▶ **Task directions**: Please pull out every line of the items below that contains the string "Instruction", treating uppercase and lowercase as different.

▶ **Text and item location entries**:
────────────────────

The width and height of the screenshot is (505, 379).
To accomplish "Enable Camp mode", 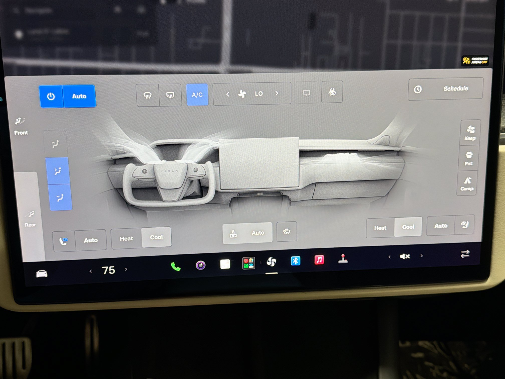I will point(467,184).
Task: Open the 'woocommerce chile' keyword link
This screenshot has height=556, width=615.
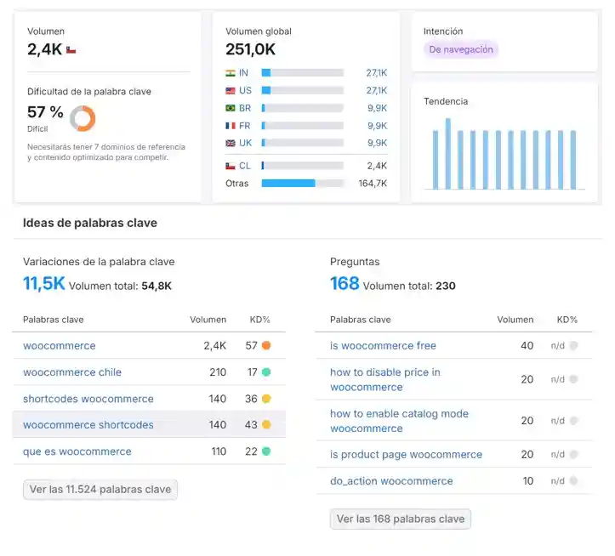Action: 72,372
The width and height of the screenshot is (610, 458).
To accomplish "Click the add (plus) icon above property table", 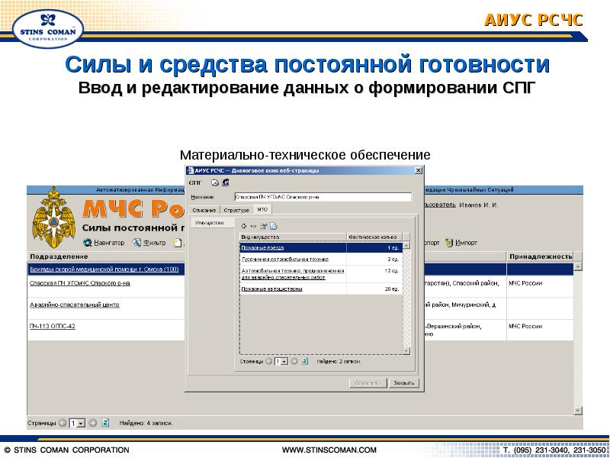I will [x=244, y=226].
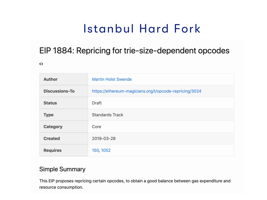Image resolution: width=267 pixels, height=200 pixels.
Task: Select the Discussions-To row label
Action: pyautogui.click(x=59, y=91)
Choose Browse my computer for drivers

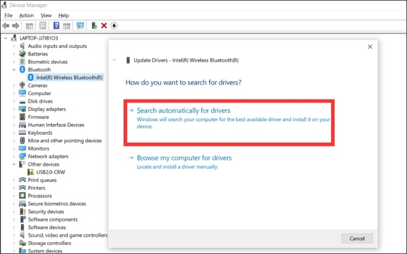[x=184, y=158]
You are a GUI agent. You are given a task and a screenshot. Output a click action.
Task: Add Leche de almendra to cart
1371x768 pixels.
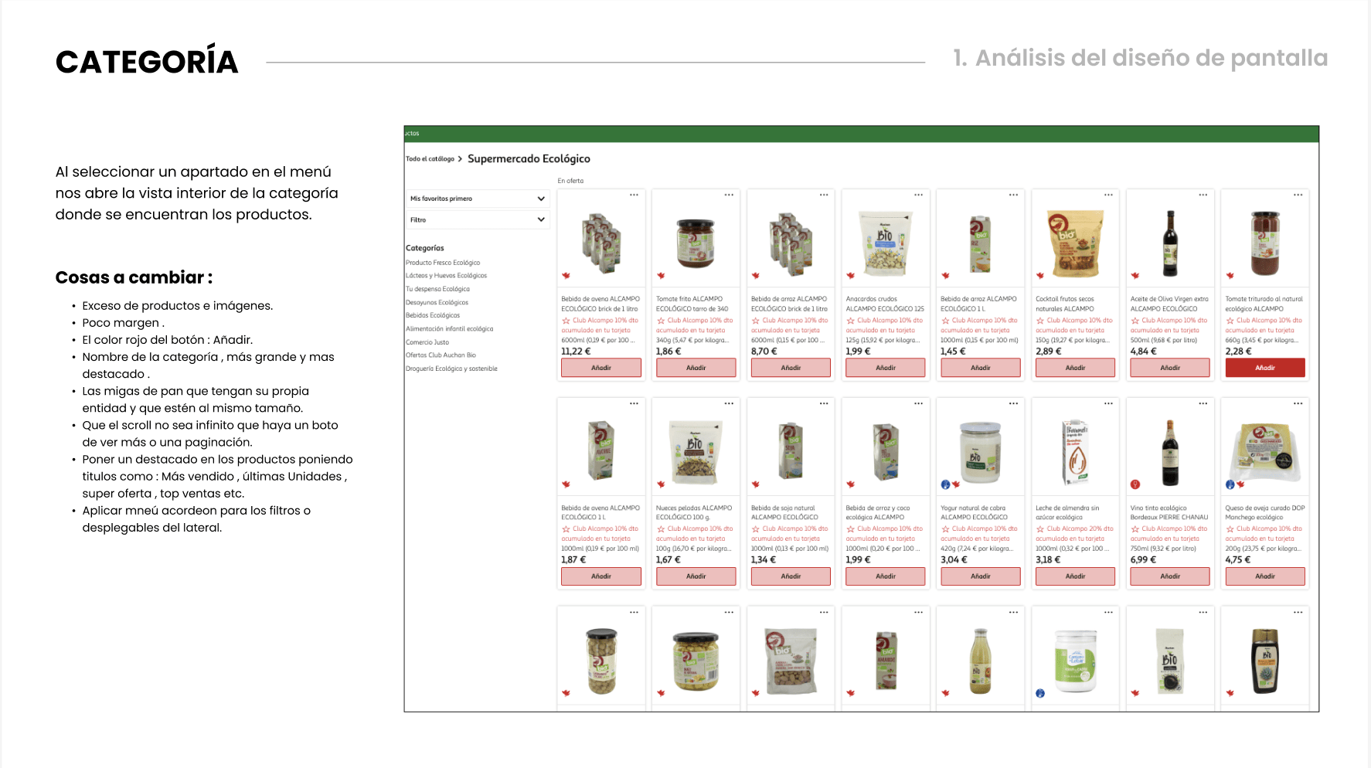coord(1075,576)
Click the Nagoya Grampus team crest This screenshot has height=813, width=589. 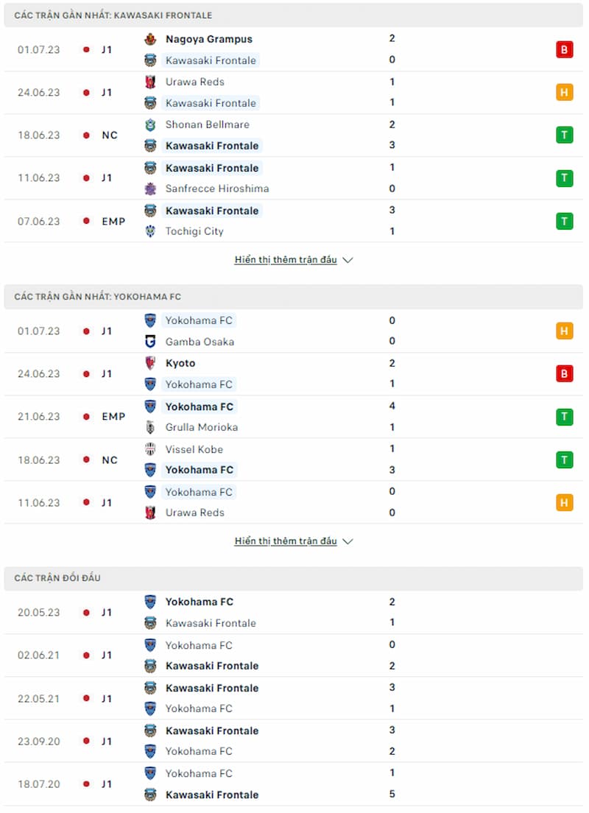(150, 39)
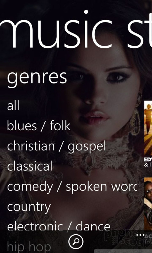Screen dimensions: 152x253
Task: Open the sunglasses artist album thumbnail
Action: (148, 204)
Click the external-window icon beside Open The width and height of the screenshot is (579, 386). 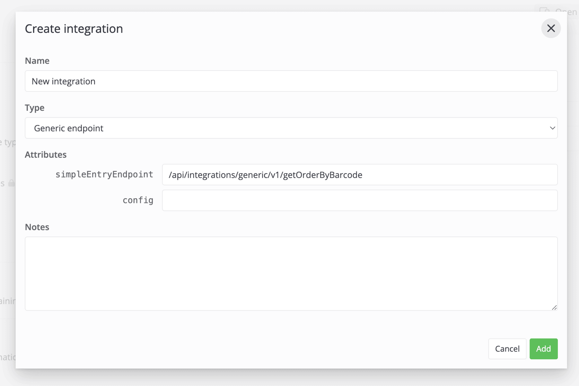pos(544,11)
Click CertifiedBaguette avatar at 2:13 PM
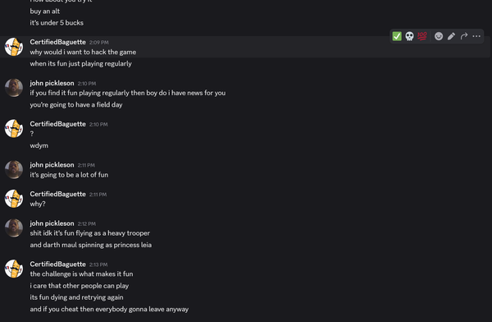 14,269
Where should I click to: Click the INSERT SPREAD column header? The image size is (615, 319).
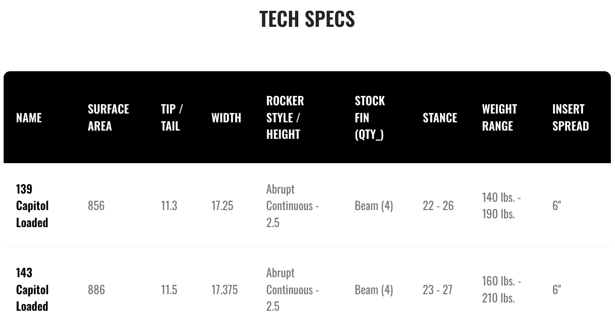571,117
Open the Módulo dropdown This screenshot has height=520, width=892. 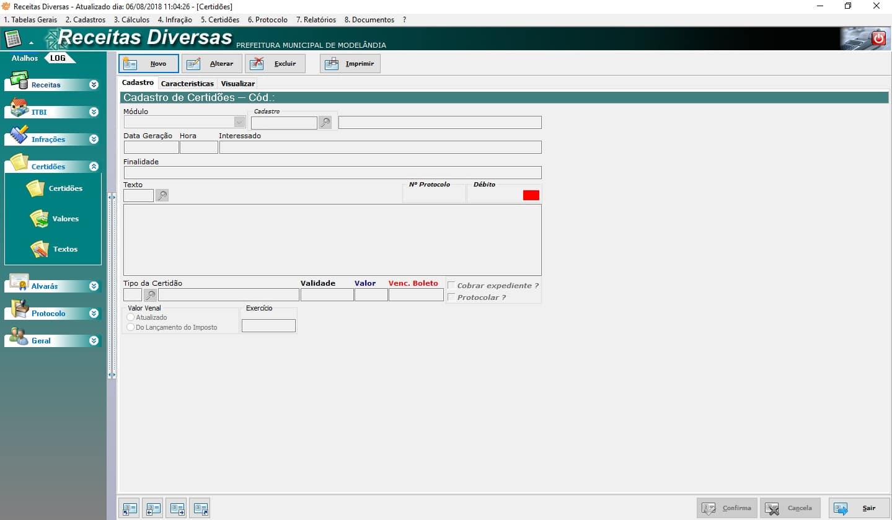239,123
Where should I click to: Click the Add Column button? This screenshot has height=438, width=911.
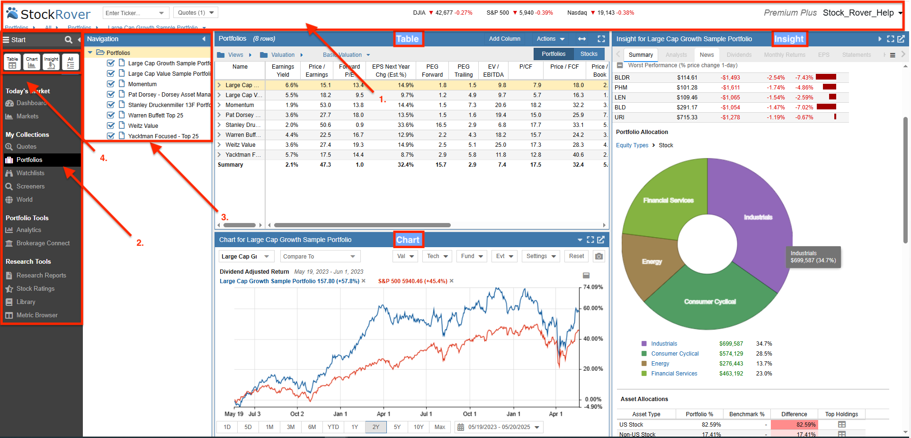pyautogui.click(x=504, y=39)
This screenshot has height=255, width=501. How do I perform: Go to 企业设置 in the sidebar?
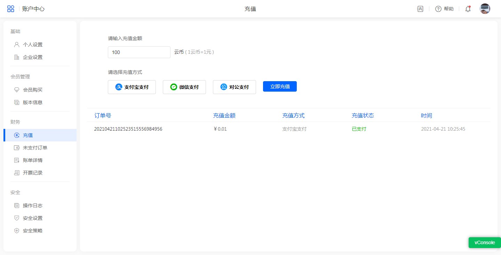pos(32,57)
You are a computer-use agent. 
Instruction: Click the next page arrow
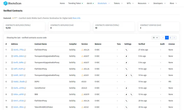click(175, 37)
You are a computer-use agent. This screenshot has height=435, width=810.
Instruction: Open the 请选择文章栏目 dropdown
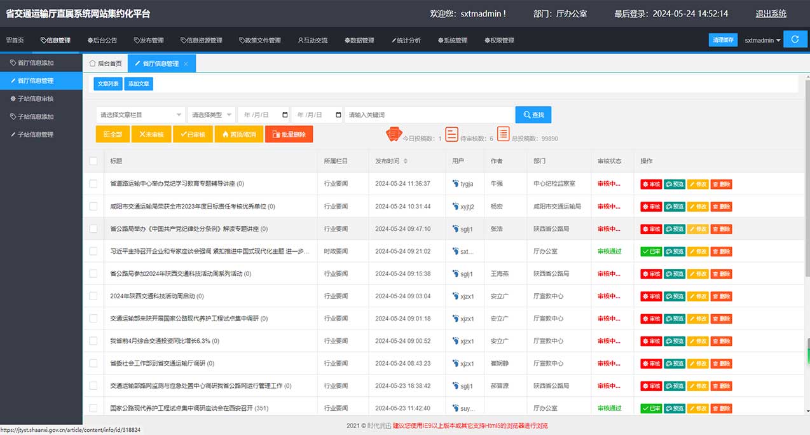(x=141, y=115)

────────────────────

▶ **Final result**:
Instruction: Click the next page arrow
Instruction: Open the 请选择文章栏目 dropdown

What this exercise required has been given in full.